Daftar yang ditampilkan:
++++++++++++++++++++
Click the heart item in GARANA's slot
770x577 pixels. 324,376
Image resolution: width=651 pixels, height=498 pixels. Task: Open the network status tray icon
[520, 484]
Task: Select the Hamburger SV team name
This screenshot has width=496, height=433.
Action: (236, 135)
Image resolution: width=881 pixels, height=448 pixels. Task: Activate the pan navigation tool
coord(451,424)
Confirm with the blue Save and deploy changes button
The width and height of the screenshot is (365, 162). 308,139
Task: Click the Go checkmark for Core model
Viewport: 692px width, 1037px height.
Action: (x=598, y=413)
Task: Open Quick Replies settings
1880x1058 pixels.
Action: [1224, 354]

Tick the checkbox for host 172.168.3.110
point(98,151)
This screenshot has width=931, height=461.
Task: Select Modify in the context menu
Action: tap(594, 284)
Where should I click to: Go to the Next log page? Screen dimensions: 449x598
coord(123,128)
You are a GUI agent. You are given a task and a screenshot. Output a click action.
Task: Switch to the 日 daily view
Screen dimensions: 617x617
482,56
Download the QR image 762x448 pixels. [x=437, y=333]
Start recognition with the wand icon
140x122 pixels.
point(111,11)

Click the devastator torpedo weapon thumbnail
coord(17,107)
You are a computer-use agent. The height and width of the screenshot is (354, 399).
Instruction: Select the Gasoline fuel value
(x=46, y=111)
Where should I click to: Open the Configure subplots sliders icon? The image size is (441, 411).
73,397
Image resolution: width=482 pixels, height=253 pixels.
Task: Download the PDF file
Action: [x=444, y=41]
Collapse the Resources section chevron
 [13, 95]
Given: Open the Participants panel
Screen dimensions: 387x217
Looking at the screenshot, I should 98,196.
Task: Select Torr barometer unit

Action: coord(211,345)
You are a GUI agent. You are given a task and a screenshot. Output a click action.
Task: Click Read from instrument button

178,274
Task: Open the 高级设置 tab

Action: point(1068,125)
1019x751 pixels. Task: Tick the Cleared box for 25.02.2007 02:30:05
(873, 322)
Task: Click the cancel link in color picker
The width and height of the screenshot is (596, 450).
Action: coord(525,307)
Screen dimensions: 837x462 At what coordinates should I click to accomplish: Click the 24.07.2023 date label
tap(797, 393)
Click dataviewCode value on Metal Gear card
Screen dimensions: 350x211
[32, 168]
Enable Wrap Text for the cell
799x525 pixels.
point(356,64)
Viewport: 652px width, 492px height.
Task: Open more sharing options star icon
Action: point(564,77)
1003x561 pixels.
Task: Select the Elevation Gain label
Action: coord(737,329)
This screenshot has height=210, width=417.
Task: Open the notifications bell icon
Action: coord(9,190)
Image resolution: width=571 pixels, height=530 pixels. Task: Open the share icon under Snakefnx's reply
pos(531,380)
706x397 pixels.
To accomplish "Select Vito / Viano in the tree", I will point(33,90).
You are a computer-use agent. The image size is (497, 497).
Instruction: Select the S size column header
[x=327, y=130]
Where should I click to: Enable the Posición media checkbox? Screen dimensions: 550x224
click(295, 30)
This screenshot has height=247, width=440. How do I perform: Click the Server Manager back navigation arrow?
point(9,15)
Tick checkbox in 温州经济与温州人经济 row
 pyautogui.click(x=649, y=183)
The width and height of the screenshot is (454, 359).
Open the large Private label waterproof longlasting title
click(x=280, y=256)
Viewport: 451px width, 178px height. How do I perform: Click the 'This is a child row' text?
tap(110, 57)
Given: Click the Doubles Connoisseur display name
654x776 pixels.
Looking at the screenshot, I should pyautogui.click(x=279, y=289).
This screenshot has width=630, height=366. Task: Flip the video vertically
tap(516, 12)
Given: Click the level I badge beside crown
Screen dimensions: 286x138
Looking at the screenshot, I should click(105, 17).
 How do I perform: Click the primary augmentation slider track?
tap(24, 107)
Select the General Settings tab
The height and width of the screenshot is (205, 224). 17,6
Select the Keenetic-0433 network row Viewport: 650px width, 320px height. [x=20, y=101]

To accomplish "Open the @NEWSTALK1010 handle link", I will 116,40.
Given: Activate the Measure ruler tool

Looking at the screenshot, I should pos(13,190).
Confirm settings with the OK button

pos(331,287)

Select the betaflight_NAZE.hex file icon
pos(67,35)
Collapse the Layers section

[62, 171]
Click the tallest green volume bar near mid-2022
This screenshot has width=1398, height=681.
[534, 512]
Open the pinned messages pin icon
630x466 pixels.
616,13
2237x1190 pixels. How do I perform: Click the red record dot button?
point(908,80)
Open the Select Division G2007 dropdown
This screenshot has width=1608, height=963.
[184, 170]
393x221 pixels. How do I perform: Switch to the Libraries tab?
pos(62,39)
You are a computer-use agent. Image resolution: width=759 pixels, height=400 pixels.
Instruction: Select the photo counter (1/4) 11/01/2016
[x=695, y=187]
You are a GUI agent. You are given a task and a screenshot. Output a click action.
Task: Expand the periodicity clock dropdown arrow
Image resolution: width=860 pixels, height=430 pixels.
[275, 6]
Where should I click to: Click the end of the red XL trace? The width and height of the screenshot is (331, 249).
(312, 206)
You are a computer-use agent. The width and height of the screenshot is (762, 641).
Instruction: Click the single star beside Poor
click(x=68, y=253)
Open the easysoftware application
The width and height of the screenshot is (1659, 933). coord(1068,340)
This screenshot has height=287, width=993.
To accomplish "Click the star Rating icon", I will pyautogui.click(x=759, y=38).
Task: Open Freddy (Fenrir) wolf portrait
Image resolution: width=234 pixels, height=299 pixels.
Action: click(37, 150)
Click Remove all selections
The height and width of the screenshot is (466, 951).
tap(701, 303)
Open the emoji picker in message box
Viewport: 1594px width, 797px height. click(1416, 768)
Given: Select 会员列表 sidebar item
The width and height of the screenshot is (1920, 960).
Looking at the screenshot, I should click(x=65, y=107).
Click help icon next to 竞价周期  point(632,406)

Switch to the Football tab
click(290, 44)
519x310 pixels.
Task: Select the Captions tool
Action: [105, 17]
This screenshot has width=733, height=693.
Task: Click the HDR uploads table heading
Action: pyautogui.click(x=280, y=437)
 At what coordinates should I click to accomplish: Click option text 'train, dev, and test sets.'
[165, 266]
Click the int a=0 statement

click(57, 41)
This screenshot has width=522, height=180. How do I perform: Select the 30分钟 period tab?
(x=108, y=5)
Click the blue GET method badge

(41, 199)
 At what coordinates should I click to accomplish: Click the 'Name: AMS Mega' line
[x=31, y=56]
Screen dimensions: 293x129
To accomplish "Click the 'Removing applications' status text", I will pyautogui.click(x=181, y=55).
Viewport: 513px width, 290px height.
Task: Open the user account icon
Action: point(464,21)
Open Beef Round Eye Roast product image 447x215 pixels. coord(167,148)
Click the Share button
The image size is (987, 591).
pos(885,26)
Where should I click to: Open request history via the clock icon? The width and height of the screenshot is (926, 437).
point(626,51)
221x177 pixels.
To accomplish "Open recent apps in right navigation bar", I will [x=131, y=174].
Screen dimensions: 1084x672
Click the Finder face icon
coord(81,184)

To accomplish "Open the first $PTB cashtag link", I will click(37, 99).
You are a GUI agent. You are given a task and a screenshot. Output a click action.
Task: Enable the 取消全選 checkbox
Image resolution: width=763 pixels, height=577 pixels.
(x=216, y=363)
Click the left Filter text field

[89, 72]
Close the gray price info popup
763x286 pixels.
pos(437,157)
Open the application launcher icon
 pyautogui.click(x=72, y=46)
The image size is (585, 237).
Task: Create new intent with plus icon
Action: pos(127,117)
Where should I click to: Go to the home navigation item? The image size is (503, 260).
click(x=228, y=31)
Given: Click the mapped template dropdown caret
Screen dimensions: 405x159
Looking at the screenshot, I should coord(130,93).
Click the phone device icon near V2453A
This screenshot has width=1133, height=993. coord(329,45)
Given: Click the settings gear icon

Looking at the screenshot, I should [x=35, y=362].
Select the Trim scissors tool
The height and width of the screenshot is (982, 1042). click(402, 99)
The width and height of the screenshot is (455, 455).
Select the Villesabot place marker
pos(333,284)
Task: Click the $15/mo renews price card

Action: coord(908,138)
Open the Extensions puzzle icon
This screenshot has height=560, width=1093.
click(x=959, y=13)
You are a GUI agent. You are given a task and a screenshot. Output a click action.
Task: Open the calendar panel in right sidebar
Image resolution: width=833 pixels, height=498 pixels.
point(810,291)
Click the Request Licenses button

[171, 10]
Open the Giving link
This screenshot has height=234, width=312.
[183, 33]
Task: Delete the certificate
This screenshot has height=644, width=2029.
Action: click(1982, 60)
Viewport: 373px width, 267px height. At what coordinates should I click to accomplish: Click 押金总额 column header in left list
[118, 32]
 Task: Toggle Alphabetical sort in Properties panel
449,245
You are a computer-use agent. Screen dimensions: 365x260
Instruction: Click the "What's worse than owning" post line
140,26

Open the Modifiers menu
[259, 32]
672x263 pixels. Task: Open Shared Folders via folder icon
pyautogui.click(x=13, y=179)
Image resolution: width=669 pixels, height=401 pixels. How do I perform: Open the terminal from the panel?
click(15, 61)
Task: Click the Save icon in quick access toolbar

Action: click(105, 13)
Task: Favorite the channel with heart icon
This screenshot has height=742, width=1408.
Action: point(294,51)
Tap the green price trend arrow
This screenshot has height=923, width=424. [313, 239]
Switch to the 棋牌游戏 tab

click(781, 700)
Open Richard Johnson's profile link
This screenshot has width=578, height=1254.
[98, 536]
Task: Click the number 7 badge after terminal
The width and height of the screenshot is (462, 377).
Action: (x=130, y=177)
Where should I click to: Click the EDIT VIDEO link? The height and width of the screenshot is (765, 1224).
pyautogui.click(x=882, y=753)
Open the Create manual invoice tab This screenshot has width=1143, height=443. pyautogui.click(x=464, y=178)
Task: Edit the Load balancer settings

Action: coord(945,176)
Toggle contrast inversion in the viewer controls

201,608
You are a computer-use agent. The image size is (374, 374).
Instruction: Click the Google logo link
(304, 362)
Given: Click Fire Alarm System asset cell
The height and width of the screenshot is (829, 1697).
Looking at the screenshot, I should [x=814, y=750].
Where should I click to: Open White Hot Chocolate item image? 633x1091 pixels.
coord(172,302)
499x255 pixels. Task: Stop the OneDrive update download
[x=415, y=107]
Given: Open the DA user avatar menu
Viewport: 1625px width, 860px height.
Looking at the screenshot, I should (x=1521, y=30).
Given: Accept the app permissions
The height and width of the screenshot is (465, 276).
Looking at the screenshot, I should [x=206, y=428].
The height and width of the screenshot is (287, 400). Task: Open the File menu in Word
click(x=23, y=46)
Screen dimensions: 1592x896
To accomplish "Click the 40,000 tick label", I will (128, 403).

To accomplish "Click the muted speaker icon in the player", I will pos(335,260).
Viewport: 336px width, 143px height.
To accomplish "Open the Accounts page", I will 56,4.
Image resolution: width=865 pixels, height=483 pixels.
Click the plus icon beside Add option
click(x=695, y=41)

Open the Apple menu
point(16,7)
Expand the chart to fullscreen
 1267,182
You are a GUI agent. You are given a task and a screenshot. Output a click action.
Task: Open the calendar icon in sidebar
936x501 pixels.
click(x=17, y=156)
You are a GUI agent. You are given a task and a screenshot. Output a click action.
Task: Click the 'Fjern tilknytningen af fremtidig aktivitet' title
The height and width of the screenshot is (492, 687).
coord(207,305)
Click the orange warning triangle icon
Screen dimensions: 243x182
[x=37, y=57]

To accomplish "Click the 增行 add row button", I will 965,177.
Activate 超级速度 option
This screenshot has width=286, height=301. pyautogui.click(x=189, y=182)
++++++++++++++++++++
Tujuan tugas:
Sajikan bagian daftar dari baris yang memuat "I will 965,177." sampai akhir daftar sebagai CSV dua kolom bernama perintah dan jawaban, dengan satu baris untuk tiap teks beserta jawabannya. Apit setiap nilai dengan tanda kutip dan ganti jeda baris di dalamnya dengan spasi.

Penyelesaian tugas:
perintah,jawaban
"To accomplish ""Click the 增行 add row button"",","I will 965,177."
"Activate 超级速度 option","This screenshot has width=286, height=301. pyautogui.click(x=189, y=182)"